I am trying to calculate the regression coefficient of weight
for every animal_id
and cycle_nr
in my df:
animal_id | cycle_nr | feed_date | weight |
---|---|---|---|
1003 | 8 | 2020-02-06 | 221 |
1003 | 8 | 2020-02-10 | 226 |
1003 | 8 | 2020-02-14 | 230 |
1004 | 1 | 2020-02-20 | 231 |
1004 | 1 | 2020-02-21 | 243 |
What I tried using this source source:
import pandas as pd
import statsmodels.api as sm
def GroupRegress(data, yvar, xvars):
Y = data[yvar]
X = data[xvars]
X['intercept'] = 1.
result = sm.OLS(Y, X).fit()
return result.params
result = df.groupby(['animal_id', 'cycle_nr']).apply(GroupRegress, 'feed_date', ['weight'])

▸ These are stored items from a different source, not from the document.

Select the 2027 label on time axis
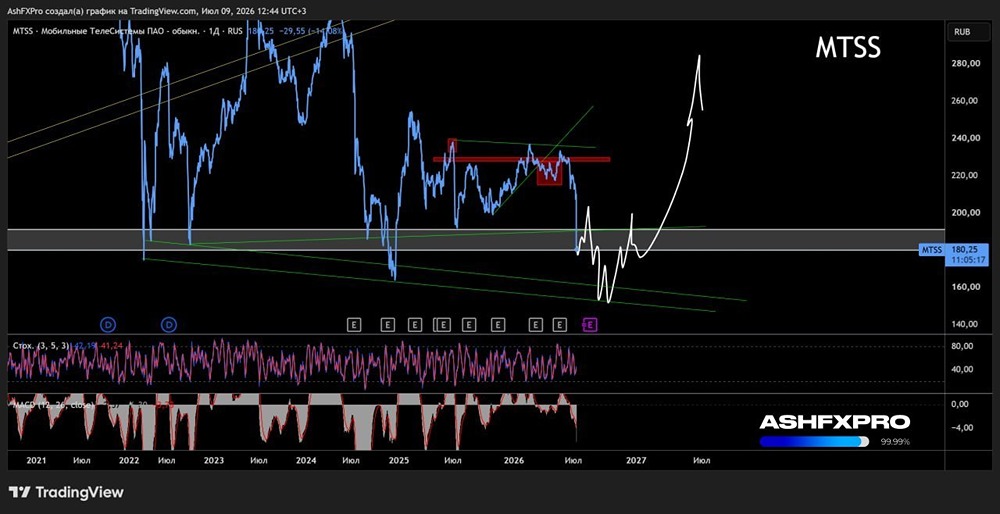Screen dimensions: 1000x514 (636, 460)
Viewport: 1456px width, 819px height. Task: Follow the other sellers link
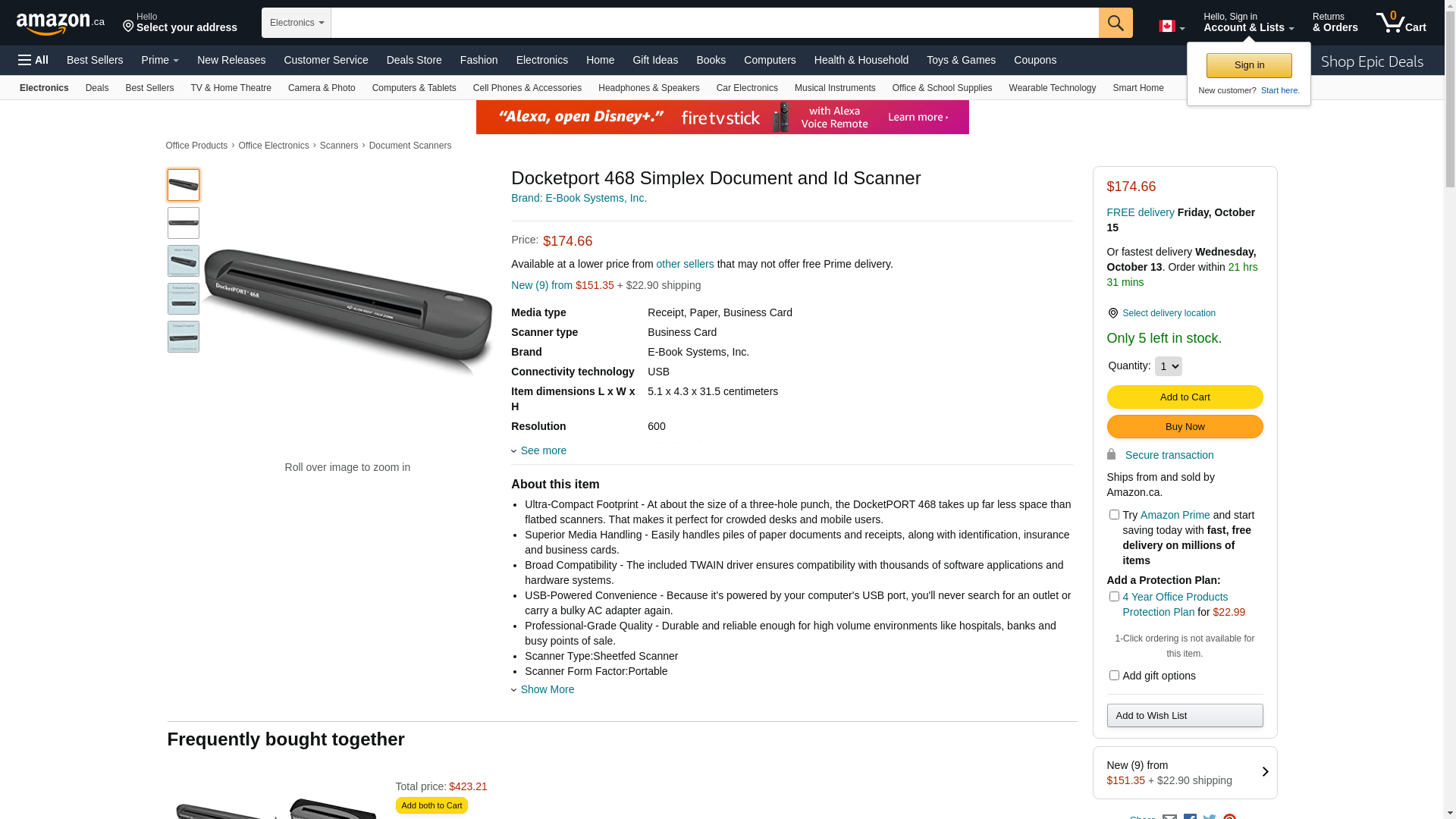tap(685, 264)
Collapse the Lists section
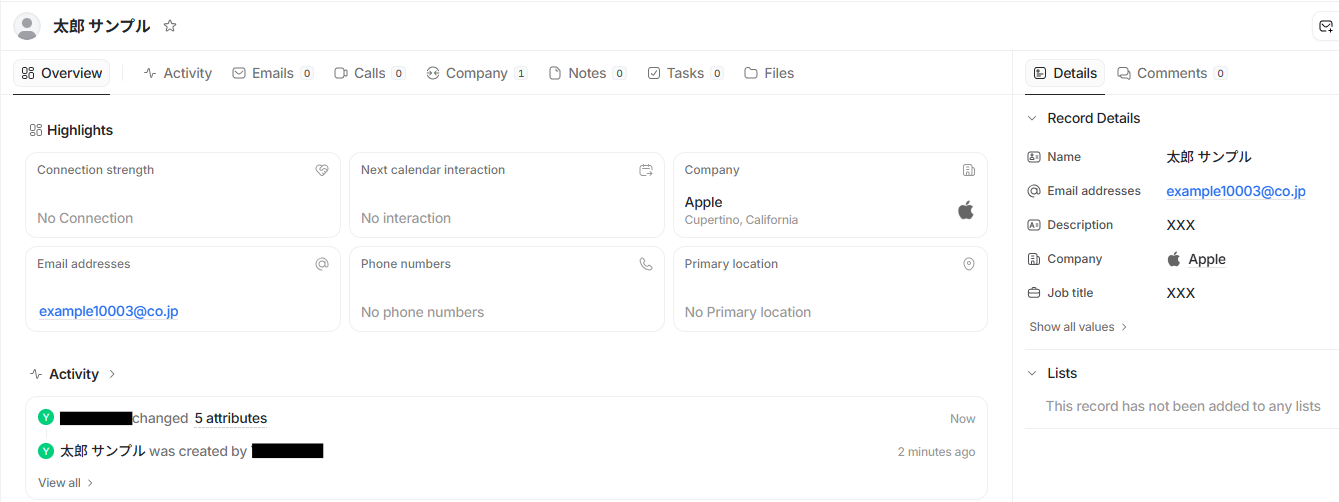The height and width of the screenshot is (502, 1339). (1032, 373)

This code fails because my variable includes a date.
What I tried next:
I figured I could create a numeric column to use instead of my date column. I created a simple count_id column:
animal_id | cycle_nr | feed_date | weight | id |
---|---|---|---|---|
1003 | 8 | 2020-02-06 | 221 | 1 |
1003 | 8 | 2020-02-10 | 226 | 2 |
1003 | 8 | 2020-02-14 | 230 | 3 |
1004 | 1 | 2020-02-20 | 231 | 4 |
1004 | 1 | 2020-02-21 | 243 | 5 |
Then I ran my regression on this column
result = df.groupby(['animal_id', 'cycle_nr']).apply(GroupRegress, 'id', ['weight'])
The slope calculation looks good, but the intercept makes of course no sense.

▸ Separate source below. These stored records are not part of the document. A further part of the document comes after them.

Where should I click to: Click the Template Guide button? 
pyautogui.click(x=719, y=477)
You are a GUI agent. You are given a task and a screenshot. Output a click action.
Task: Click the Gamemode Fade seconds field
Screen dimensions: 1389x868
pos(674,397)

Then I realized that this method is only useable when the interval between measurements is regular. In most cases the interval is 7 days, but somethimes it is 10, 14 or 21 days.
I dropped records where the interval was not 7 days and re-ran my regression...It works, but I hate that I have to throw away perfectly fine data.
I'm wondering if there is a better approach where I can either include the date in my regression or can correct for the varying intervals of my dates. Any suggestions?